FlashHacks: Unlocking 10 Million Data Points in 10 Days
We spoke with Hera Hussain, Community Manager at OpenCorporates, about their decision to launch their new crowd scraping programme at OKFestival, their #FlashHacks campaign to scrape 10 million data points in 10 days and the overall collaborative spirit of the open knowledge movement – Here is what we found!
Technology and the people using it to effect change are at the heart of the open knowledge movement and at OKFestival over 60 developers took time out of their busy schedules to sit in the scorching Berlin sun and help OpenCorporates and three NGOs liberate over 10 million data points.
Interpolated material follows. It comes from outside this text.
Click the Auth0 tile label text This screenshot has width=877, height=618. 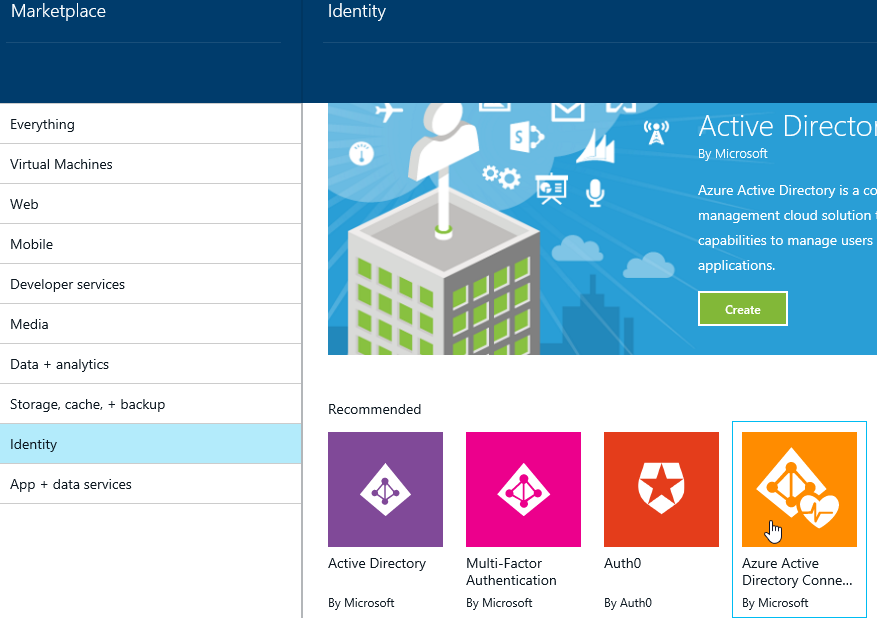[622, 563]
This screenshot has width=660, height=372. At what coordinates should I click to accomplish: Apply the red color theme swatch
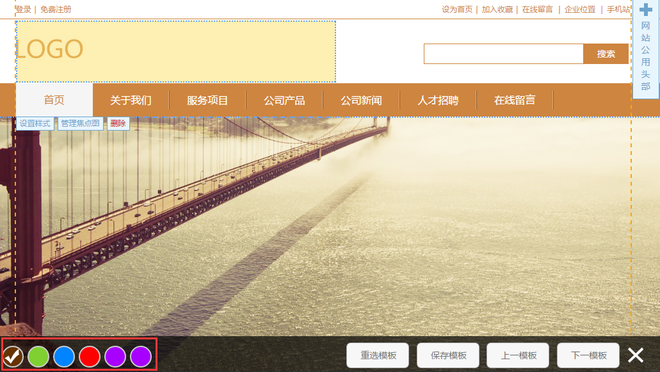coord(90,356)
OpenCorporates aims to fulfil a simple mission – have an open URL for every company in the world. Unfortunately, at the moment, most data about companies is not open, it’s locked away in PDFs and on government and company websites making it nearly impossible to link it back to the company itself. While governments – the owners of a significant amount of corporate data – have embraced open data and have even expressed their willingness to open up company registries for example, gaining access to this data in open formats has been slow; while we wait, citizens are deprived of essential information needed to understand the complicated corporate web. OpenCorporates is not waiting and for the last years they their tiny team has been scraping government and company websites to populate an open database of corporate information.
While fulfilling their mission requires more people than their tiny seven person team can provide and over the years, people have continually reached out to OpenCorporates to find out how they can contribute to their growing database of corporate data, there was no straightforward way for the community to contribute. The team decided that they would harness the energy and enthusiasm generated at OKFestival as well as mobilise the abundances of civic minded developers lurking around the Kulturbrauerei (the festival venue, a massive former brewery complex) in order to launch their new crowd-scraping platform, Missions. To kick things off, they set an ambitious challenge: liberate 10 million data points in only 10 days by empowering the community to write scrapers, computer programmes that extract data from human-readable content. According to Hera Hussain, Community Manager at OpenCorporates and the mastermind behind the initiative:
Mission Accomplished! During OKFestival alone, 6 million data points were added to the database! Those combined with the 6 million added in the 7 days leading up to the festival, meant that the open data community didn’t just meet challenge, they demolished it! The idea to run the #FlashHacks campaign came together months before, at another open event, Transparency Camp, organised by the Sunlight Foundation. OpenCorporates decided they’d team up with three NGOs at OKFestival (Open Knowledge Germany, Code for Africa and Sunlight Foundation) in order to scrape information about German companies, African licence data and US political finance data. By partnering with these three organisations who require access to this data to do the work that they do, it made the whole campaign more tangible for participants who were able to see exactly why they were spending hours in the heat writing bots.
While opening up data was a clear goal of the #FlashHacks campaign, OpenCorporates also had another mission – to celebrate and teach the art and science of an essential tool used by the open data and open knowledge movement – scrapers. This goal – perhaps more important in the long run – was also an astonishing success! Experienced developers were paired with other developers who had never written scrapers before and non-developers came along to help find datasets to be scraped! Hera described the amazing energy and the enthusiasm to teach stating
She enjoyed being able to directly experience to the excitement displayed by developers who had never written scrapers before, writing their first scraper and realising the contribution they could make to an NGO with just a few hours of their time.
When asked why Hera and the OpenCorporates team chose to launch this new platform and #FlashHacks campaign at OKFestival, Hera said “There isn’t a better place to do this than OKFest, everybody who is anybody in the open data movement was there; there was an incredible buzz about it!” Despite a jam packed programme to compete with, people turned up in droves to contribute anywhere from a few hours to a few days of their time to opening up data. OKFestival demonstrated that collaboration, sharing and participation are more than values preached by the open movement, they are the driving forces that make it possible to scrape 10 million data points in 10 days. We are awaiting our next mission.